■ Exercise inputs
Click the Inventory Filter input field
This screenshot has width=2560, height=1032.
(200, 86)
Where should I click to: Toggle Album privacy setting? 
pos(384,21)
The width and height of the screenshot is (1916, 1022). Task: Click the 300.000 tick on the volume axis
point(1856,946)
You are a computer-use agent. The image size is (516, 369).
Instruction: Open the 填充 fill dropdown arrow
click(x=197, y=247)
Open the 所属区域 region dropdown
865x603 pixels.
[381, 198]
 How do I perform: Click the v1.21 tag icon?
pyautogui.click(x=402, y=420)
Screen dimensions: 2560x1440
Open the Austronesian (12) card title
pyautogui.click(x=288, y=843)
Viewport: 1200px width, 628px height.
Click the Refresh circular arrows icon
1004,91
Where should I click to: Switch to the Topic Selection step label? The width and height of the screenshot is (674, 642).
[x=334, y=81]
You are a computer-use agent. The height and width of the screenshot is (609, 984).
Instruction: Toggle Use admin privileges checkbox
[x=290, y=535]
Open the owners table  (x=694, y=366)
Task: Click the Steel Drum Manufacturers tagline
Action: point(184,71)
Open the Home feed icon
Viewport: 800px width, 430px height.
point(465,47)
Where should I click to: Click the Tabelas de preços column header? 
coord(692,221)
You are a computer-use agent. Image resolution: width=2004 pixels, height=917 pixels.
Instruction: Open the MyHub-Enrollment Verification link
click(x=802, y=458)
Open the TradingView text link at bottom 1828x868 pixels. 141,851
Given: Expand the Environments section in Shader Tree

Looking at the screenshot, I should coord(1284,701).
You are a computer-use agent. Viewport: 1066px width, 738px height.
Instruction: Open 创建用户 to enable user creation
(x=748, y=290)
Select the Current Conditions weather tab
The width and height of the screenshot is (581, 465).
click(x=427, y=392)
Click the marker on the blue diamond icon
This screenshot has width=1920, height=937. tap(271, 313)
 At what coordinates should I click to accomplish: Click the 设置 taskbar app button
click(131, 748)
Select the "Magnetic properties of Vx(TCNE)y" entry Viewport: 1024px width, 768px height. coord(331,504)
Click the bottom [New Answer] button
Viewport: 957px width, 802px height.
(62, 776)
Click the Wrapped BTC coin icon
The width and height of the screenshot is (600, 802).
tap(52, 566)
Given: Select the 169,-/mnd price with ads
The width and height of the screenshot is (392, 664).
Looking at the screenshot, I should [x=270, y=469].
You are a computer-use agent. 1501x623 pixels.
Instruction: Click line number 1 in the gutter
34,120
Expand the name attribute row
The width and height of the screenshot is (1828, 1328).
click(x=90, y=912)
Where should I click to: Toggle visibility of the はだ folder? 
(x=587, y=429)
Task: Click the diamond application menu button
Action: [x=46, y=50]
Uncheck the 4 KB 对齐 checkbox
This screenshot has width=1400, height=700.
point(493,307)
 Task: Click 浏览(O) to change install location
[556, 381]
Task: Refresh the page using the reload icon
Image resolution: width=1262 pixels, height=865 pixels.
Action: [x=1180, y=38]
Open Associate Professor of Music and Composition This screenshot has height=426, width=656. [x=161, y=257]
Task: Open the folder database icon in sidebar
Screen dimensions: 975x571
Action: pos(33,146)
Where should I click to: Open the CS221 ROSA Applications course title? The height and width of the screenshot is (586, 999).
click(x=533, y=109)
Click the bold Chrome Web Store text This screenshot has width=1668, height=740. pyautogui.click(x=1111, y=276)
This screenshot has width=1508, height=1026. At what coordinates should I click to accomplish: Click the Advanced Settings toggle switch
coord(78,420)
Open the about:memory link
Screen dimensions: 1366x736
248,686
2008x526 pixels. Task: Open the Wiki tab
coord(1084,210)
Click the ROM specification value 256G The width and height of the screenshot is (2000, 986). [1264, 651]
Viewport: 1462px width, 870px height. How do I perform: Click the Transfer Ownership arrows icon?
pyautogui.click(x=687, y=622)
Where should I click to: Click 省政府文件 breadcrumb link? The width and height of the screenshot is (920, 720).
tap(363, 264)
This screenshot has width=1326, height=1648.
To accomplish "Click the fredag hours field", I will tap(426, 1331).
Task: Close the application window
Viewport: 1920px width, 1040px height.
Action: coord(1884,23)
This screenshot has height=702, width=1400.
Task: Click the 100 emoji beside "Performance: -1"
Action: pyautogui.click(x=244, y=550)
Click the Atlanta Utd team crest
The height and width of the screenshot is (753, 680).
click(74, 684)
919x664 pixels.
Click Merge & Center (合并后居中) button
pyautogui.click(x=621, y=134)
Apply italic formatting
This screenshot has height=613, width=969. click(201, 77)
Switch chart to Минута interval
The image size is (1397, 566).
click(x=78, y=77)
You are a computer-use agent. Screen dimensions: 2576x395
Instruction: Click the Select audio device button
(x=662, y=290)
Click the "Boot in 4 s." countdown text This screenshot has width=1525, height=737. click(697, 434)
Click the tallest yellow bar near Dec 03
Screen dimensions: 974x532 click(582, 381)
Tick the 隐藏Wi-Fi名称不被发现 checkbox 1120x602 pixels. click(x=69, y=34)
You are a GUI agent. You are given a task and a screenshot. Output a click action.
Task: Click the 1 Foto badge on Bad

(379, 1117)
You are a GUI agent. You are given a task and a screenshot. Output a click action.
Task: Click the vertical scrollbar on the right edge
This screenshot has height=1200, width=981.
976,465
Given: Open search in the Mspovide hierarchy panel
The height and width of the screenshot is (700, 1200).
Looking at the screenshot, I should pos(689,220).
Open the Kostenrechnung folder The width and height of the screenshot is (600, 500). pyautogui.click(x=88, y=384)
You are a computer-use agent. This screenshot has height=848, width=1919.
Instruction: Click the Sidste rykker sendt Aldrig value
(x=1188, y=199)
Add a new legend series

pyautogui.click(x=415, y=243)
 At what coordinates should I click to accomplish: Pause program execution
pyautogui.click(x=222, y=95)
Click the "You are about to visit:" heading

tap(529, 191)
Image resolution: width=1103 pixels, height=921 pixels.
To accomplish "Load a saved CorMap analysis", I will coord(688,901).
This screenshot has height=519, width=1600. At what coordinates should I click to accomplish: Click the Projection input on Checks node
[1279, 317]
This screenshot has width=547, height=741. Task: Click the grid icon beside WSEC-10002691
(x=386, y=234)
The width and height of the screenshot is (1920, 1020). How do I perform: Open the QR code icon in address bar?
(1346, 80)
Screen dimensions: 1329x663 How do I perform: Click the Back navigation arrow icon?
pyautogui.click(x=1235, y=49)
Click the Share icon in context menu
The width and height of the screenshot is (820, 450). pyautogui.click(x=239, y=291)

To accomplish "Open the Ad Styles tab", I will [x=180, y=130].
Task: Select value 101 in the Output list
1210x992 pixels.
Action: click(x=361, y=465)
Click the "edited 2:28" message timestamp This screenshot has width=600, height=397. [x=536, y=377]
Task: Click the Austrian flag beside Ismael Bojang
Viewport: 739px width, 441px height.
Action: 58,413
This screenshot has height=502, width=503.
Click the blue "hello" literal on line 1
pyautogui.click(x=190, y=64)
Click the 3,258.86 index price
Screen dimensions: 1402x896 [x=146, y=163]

■ Aim of the task
Each line in the data that holds the string "will" should be found and copied.

■ Exercise output
To accomplish "Click the fredag hours field", I will tap(426, 1331).
To accomplish "Load a saved CorMap analysis", I will coord(688,901).
To accomplish "Open the Ad Styles tab", I will [x=180, y=130].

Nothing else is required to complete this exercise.